Dalton Utilities is currently in the process of developing an algae-to-biofuel plant which will provide additional treatment to our wastewater, as well as producing biodiesel. Finally, the solids from our wastewater treatment process are dried using centrifuges and combined with wood waste products to form compost. From an environmental perspective, the issues addressed through these processes reuse our waste in many beneficial ways and are ahead of their time.
Our water and wastewater permits require that we manage stormwater and erosion control in the city of Dalton, and throughout the remainder of the watershed, we are required to oversee their management and report on these efforts. The management of these issues across the Conasauga watershed (which includes Dalton and great portions of Whitfield and Murray counties) is extremely critical to the long-term quality of our water supply.
The concepts associated with managing stormwater issues and our approach to them must by necessity change as our population and density increase.
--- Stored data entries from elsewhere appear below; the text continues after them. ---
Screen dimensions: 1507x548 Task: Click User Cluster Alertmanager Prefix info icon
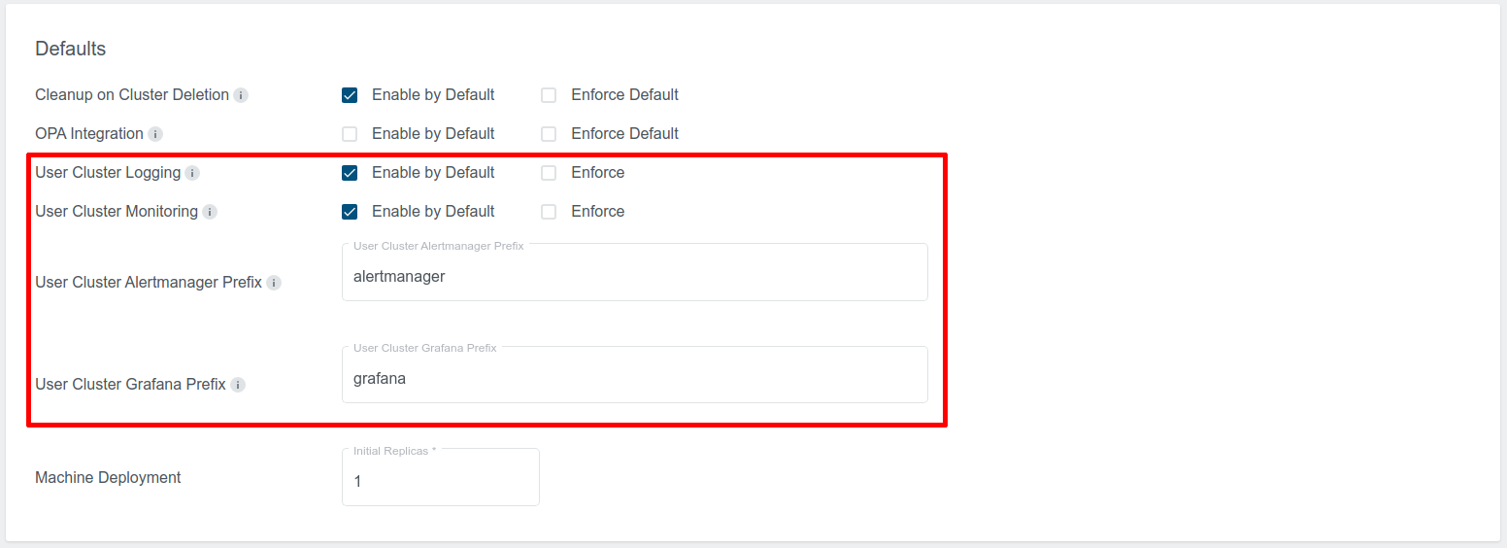click(x=274, y=283)
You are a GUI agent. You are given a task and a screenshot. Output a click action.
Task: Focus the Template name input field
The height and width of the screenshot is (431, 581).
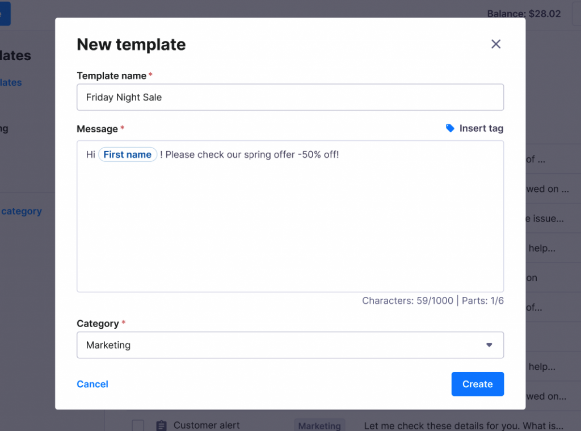[x=290, y=97]
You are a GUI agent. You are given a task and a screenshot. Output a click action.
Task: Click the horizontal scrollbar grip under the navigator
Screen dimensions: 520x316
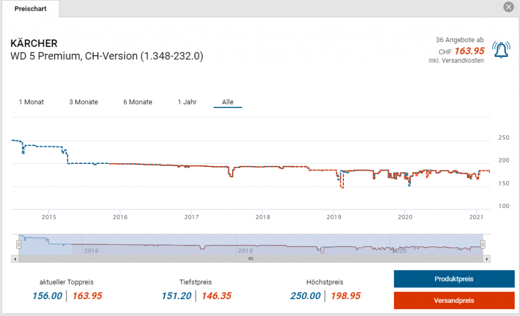click(x=250, y=259)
The issues associated with constructing new non-permeable structures — such as houses and other buildings, roads, sidewalks and parking lots — have significant impacts on water quality, flood control, erosion and maintenance of streambanks.
In the past, when our population density was much lower, our approach to stormwater management was simply to ensure water was routed to our streams whenever a new development was built. As our population and density have increased, the pollutants which enter our water supply from this type of development and the increase in volume and velocity of flow during storm events have resulted in flooding, property damage and water quality reduction. Recent rainfall events have greatly impacted our stormwater system and, historically, significant rain events have both inundated our wastewater collection system and significantly eroded our streambanks, damaging both private property and utility infrastructure. The proper planning, oversight and managing of these issues as we go forward is absolutely necessary to prevent a recurrence of these problems. We must manage stormwater in the same manner we do drinking water and wastewater treatment as they are all irrevocably tied together in our watershed.
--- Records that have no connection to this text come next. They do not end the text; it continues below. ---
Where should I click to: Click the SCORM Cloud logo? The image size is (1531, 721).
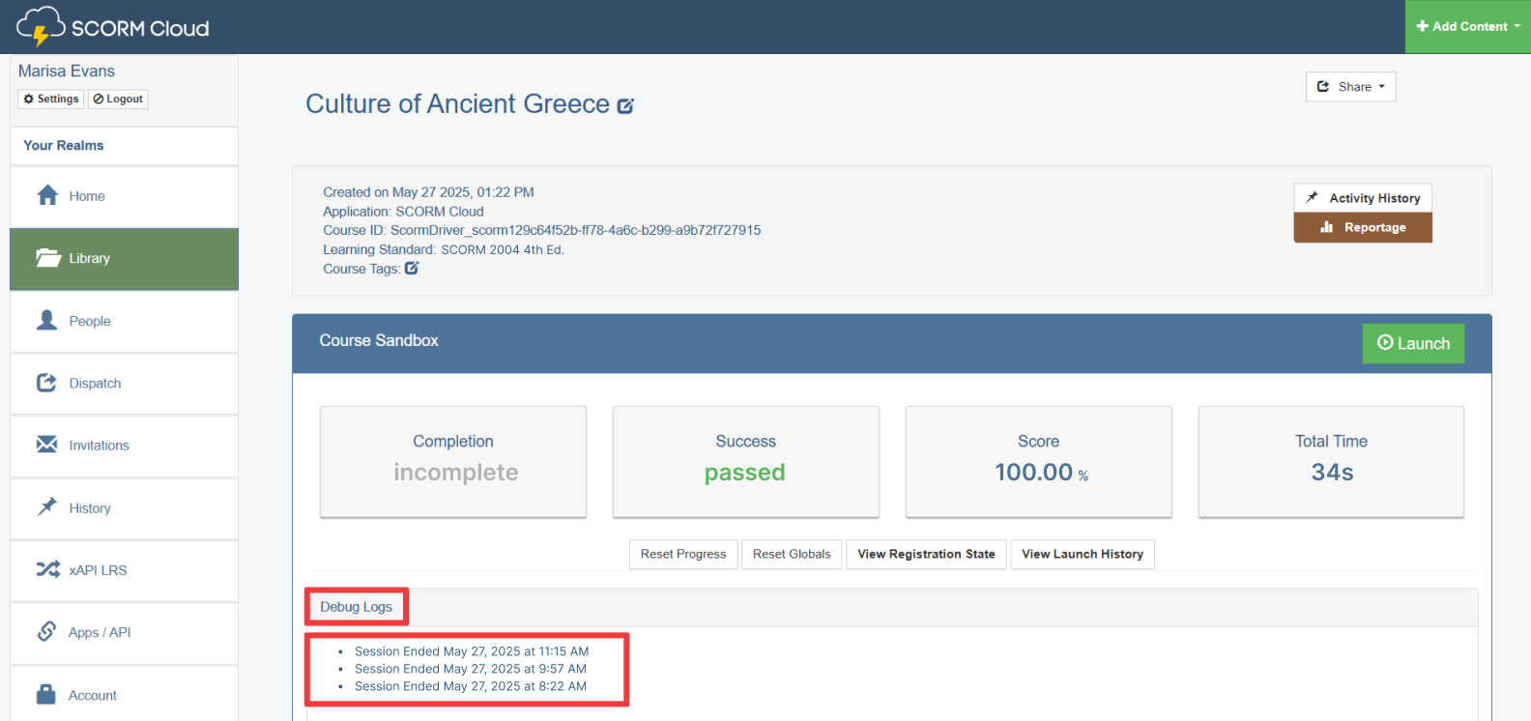coord(113,27)
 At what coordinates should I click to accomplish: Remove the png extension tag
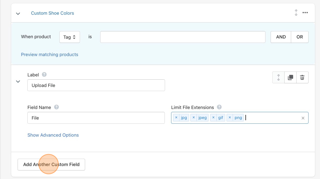pos(230,118)
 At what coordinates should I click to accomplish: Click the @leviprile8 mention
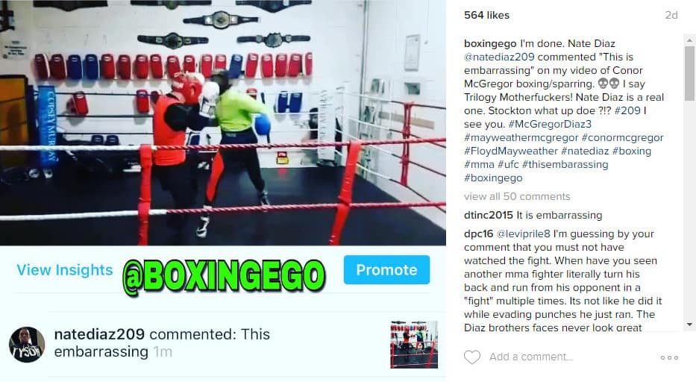[x=523, y=234]
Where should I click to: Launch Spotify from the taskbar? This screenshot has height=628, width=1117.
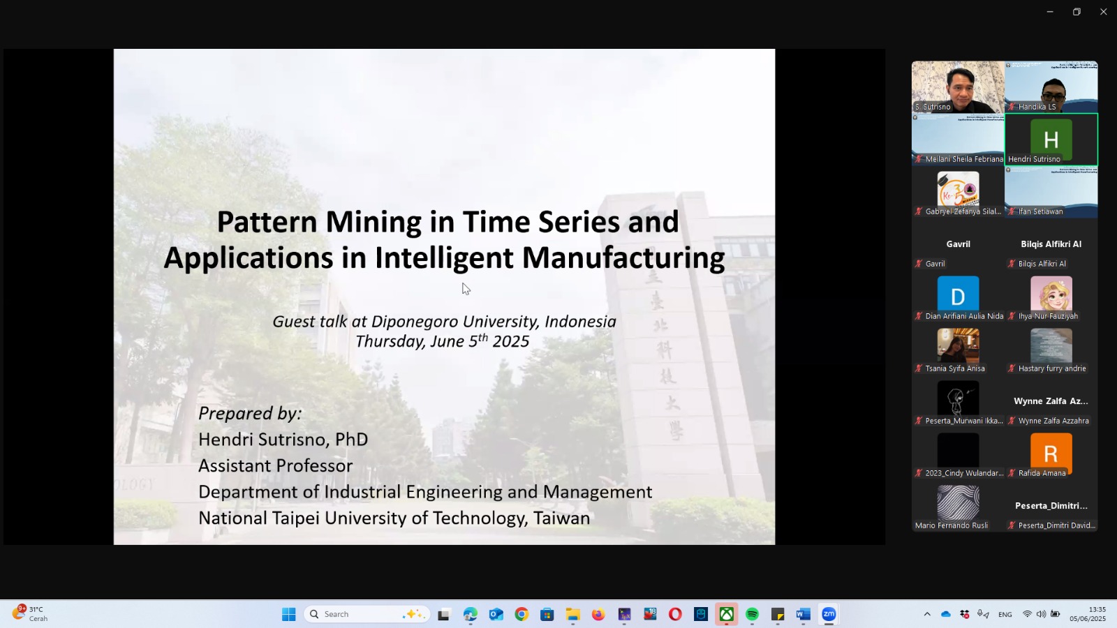(752, 614)
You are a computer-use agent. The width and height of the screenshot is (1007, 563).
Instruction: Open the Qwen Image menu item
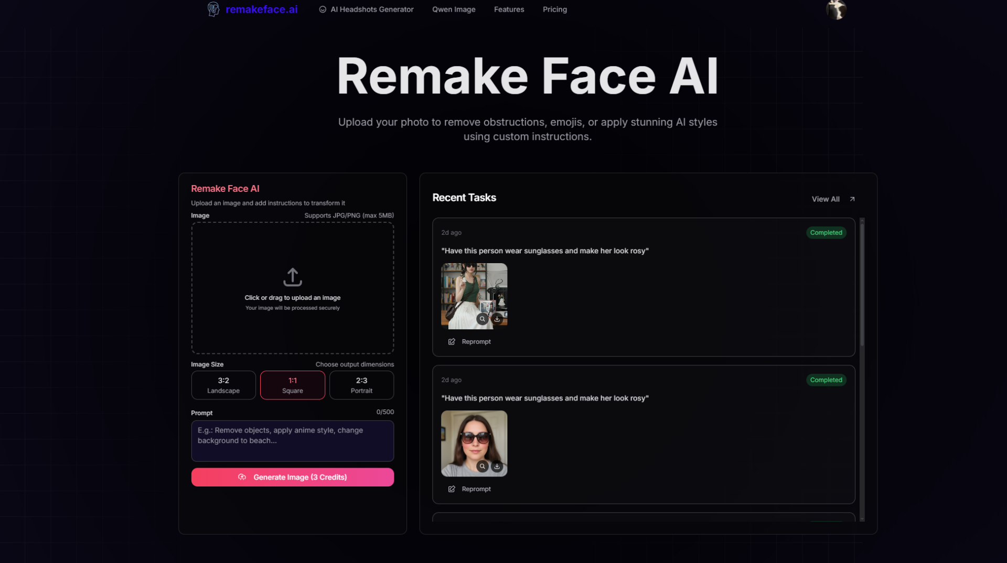tap(454, 9)
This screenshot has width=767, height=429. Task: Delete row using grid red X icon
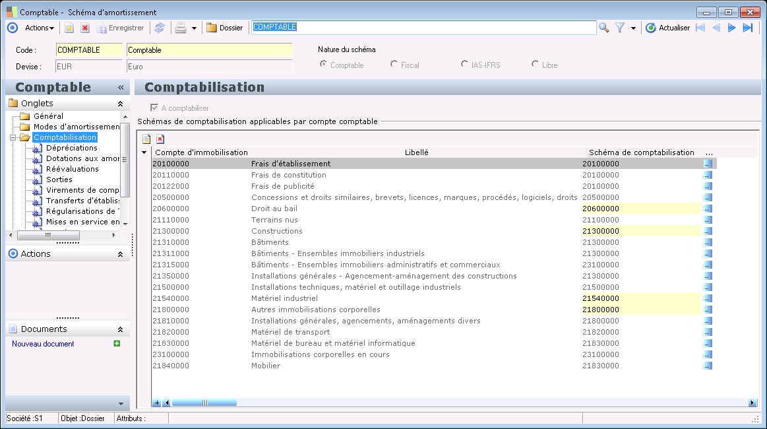pos(160,139)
As the population projections provided by the University of Georgia’s Carl Vinson Institute of Government to the Coosa-North Georgia Water Planning Council indicate, we are going to grow. In fact, it is predicted that Whitfield County will almost double in population, approaching 200,000 by the year 2050. Our watershed and the volume of water it can provide will not grow.
We have a responsibility to future generations to ensure that we manage our watershed in a way that leads to high-quality growth and protects our valuable natural resources in a way that allows future generations to benefit from them in the same manner as previous generations.
Don Cope is president and CEO of Dalton Utilities.